The emergence of anti‐amyloid therapies has also brought increasing awareness of potential serious adverse effects. Of particular concern are amyloid‐related imaging abnormalities (ARIA). ARIA can be divided into ARIA‐E and ARIA‐H. ARIA‐E refers to changes felt to represent vasogenic oedema and ARIA‐H attributed to changes secondary to microhaemorrhages. ARIA (both E And H subtypes) were found to occur in 35.2% of patients on high dose Aducanumab when compared to 2.7% in the placebo group. The AUC recommend MRI prior to commencement of Aducanumab, in order to exclude patients who have evidence of substantial cerebrovascular disease at baseline. This should be obtained no more than 1 year prior to treatment. It is then recommended that MRI should be obtained prior to the fifth infusion, prior to the seventh infusion and prior to the 12th infusion (infusions are given monthly, with doses gradually increasing in increments to a target dose of 10 mg/kg by the seventh infusion). However if ARIA is detected on MRI, imaging should be repeated within 1 month, and potentially monthly thereafter. This may lead to challenges in the safe delivery of anti‐amyloid therapy, with significant imaging demands being added to already stretched MRI waiting lists, which may make this degree of monitoring untenable. We believe this would challenge our systemic readiness to deliver anti‐amyloid treatment if licenced for use in Europe. Furthermore, as risk‐stratification for ARIA can be guided by APOE genotype, it may become a standard requirement to genotype patients prior to commencing anti‐amyloid therapy, with the inherent ethical and clinical resource implications of adding this step to standard practice.
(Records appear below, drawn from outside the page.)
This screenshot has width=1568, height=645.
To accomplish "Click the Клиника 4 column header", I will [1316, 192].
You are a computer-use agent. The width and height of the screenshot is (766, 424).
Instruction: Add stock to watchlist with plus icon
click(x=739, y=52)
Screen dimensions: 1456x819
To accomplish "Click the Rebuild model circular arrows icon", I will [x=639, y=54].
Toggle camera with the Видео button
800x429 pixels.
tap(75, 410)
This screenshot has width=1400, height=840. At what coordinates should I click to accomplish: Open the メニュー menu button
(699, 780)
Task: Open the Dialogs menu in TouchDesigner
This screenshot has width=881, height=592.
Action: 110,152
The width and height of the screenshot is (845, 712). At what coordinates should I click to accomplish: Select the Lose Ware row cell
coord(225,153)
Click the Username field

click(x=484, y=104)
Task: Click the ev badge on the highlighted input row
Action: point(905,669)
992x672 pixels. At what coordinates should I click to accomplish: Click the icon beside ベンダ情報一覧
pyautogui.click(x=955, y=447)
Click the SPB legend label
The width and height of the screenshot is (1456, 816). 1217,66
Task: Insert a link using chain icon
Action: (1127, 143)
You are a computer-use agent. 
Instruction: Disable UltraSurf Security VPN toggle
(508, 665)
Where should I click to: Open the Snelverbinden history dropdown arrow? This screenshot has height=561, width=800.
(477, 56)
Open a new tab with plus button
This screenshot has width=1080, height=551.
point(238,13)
A limitation of this study is the retrospective nature of the data collection. Due to historical routine CSF analysis in our cohort, amyloid biomarker positivity was used as an initial screening for selecting patients who would have been suitable for Aducanumab. In ‘real world’ use of amyloid therapies it is important to note there will be many patients potentially felt to be of initial suitability for treatment in which CSF biomarkers may not turn out to be positive, adding to the numbers who may access the service for potential work‐up and diagnosis. In data from an Italian centre it was estimated that one third of patients with MCI or AD did not exhibit a CSF amyloid positive status. Comparatively, in our study, approximately two thirds of patients (147/217 patients) who underwent CSF analysis did not exhibit amyloid positivity, however this was not exclusively performed in MCI or AD settings. As our unit is a referral centre for potentially more complex cases we therefore may see a higher proportion of less common dementia causes, for instance, frontotemporal dementia or tauopathies.

In conclusion, this report highlights the presence of Irish patients eligible for anti‐amyloid therapy should a European licence be granted, and the need to develop a system readiness and capacity to deliver this and other emerging disease‐modifying AD therapies.

CONFLICT OF INTEREST

The author declares that they have no conflict of interest.